_Problem set_:
(a) In the passage on reverence, what do students say after clapping at the end of the tap break rhythm?
(b) List the acts of reverence named in the passage on reverence.

_Text passage_:
Reverence is more than a ballet move.

Reverence is More than a Ballet Move

Ballet dancers are likely to have heard of reverence and know what it is.

Reverence (ray-vay-rahnss), in general, is a French word that refers to paying respect to something or someone in authority (such as a teacher) by performing an act of reverence.

There are 4 classical and contemporary acts of reverence that include:

  1. Traditional curtsy or bow in ballet.
  2. Goodbye circle where younger dancers hold hands in a circle to curtsy or bow and applaud for the class.
  3. Tap break where a signature rhythm is created for students to execute at the end of class. After the rhythm students clap their hands and say “break.”
  4. Take a bow where contemporary classes (jazz, hip-hop, etc.) demonstrate a gesture of respect whether a bow or a fun, whimsical movement and signal the end of class with applause.

Reverence is also a mentality which can be built by performing any of the acts of reverence noted above.

Ritualistic Behavior

Whether showing respect for a teacher or accompanist, fellow students, an audience or a person you’ve just met, reverence is a ritual. We’re compelled to behave that way because of social customs that have been ingrained over time.

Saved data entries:

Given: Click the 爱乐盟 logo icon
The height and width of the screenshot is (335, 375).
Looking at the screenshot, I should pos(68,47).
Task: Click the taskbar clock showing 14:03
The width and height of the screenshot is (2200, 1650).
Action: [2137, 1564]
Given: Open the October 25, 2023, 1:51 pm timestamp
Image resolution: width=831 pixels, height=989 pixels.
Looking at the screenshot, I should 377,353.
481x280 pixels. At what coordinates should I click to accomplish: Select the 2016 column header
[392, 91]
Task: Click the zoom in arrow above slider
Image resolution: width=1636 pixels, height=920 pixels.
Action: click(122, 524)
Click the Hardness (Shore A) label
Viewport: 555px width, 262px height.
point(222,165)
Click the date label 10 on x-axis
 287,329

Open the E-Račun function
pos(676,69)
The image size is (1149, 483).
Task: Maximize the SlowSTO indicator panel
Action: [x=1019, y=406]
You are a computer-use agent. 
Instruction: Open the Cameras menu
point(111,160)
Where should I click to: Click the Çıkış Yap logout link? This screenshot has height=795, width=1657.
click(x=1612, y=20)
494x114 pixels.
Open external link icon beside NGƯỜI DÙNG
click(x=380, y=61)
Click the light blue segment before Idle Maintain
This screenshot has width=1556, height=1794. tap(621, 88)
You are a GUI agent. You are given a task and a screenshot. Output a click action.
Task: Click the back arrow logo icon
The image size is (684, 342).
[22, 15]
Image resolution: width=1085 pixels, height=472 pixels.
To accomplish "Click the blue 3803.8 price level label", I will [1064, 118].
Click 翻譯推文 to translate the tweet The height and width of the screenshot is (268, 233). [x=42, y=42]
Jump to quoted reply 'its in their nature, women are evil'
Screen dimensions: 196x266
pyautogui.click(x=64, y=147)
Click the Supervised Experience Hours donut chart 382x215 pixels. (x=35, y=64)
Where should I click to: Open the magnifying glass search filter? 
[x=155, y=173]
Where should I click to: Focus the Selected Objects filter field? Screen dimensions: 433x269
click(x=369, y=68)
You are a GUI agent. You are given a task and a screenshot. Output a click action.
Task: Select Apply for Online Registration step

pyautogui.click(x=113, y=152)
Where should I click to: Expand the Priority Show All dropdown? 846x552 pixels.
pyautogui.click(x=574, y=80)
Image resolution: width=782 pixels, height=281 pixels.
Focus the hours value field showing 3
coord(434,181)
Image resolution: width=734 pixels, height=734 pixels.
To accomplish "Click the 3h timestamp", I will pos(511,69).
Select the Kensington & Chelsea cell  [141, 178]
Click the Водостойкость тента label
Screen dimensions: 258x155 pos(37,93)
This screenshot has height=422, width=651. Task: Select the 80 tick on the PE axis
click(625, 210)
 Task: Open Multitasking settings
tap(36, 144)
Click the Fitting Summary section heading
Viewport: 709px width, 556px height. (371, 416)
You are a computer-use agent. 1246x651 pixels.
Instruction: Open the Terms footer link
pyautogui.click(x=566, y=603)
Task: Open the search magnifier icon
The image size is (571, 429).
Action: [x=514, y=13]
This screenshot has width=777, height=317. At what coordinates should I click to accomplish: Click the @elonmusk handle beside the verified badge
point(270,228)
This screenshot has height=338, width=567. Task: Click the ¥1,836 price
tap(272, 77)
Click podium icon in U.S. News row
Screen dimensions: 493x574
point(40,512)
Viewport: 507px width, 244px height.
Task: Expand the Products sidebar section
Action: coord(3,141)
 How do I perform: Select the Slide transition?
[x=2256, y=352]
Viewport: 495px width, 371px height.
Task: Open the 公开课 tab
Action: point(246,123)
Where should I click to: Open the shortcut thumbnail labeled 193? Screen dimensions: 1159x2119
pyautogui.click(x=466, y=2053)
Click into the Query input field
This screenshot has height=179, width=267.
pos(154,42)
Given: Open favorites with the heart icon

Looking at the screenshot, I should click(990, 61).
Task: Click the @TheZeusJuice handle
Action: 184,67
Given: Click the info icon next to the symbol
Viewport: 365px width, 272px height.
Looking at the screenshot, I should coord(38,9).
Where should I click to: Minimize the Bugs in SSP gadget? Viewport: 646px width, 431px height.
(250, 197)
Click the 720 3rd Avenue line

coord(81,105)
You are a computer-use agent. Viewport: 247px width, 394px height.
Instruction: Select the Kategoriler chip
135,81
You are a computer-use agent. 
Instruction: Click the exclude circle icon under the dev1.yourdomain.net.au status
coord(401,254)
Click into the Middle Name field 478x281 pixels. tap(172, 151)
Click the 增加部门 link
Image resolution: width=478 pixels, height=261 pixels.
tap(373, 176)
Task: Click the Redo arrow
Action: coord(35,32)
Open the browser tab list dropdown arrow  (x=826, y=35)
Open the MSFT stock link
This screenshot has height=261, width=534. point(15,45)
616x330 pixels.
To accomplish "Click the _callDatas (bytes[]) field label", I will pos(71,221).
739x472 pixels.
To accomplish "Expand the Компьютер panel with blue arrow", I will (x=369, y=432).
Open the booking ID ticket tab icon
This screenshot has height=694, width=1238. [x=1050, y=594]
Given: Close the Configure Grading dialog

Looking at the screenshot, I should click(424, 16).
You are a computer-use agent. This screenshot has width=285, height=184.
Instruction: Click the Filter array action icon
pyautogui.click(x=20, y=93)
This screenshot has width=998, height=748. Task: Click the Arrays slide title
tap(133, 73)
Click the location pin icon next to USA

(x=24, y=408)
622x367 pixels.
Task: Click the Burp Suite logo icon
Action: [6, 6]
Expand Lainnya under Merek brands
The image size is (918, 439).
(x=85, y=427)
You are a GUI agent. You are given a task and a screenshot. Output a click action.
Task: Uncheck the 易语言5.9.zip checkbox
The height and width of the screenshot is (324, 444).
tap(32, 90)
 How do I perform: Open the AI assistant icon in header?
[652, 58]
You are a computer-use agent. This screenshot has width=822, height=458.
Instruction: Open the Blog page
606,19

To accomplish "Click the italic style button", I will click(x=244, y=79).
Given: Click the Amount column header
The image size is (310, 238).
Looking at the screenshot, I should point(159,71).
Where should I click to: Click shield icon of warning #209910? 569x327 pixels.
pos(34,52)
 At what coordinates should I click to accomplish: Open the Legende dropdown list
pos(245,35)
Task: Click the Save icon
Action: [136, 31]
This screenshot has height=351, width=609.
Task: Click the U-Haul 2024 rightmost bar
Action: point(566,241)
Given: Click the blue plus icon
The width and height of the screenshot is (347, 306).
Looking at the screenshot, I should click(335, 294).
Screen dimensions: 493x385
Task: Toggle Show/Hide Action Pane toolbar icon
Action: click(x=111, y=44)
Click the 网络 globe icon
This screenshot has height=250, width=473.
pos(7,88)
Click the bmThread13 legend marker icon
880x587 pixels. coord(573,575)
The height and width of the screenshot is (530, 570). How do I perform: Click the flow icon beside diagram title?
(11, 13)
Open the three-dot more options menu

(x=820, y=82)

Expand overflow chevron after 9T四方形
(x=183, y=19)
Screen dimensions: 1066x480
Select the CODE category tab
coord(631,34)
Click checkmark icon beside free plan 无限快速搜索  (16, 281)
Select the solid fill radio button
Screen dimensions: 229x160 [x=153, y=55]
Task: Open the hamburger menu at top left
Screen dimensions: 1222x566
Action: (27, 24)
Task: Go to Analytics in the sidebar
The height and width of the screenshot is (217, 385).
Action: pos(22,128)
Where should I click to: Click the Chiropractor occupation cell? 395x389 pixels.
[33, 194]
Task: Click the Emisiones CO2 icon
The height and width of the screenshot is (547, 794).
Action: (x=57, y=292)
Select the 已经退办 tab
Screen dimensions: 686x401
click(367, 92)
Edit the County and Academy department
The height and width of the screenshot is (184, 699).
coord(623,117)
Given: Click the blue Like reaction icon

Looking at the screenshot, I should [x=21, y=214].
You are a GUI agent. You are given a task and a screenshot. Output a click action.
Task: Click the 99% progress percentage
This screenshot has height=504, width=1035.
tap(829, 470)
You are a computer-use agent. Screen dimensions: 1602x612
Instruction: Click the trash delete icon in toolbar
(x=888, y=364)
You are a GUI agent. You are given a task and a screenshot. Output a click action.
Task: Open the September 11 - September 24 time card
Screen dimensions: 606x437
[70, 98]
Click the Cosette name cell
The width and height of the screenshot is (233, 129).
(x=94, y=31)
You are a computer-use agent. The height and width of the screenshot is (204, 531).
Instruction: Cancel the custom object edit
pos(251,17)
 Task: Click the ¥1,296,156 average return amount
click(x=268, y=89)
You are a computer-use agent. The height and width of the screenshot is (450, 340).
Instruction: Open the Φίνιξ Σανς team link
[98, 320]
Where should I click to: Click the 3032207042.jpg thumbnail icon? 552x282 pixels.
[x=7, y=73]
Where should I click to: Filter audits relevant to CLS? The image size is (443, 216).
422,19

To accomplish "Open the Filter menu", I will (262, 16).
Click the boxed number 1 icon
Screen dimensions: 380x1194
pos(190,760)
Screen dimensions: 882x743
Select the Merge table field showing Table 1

_Responses in order_:
(a) They say "break."

(b)
1. Traditional curtsy or bow in ballet
2. Goodbye circle
3. Tap break
4. Take a bow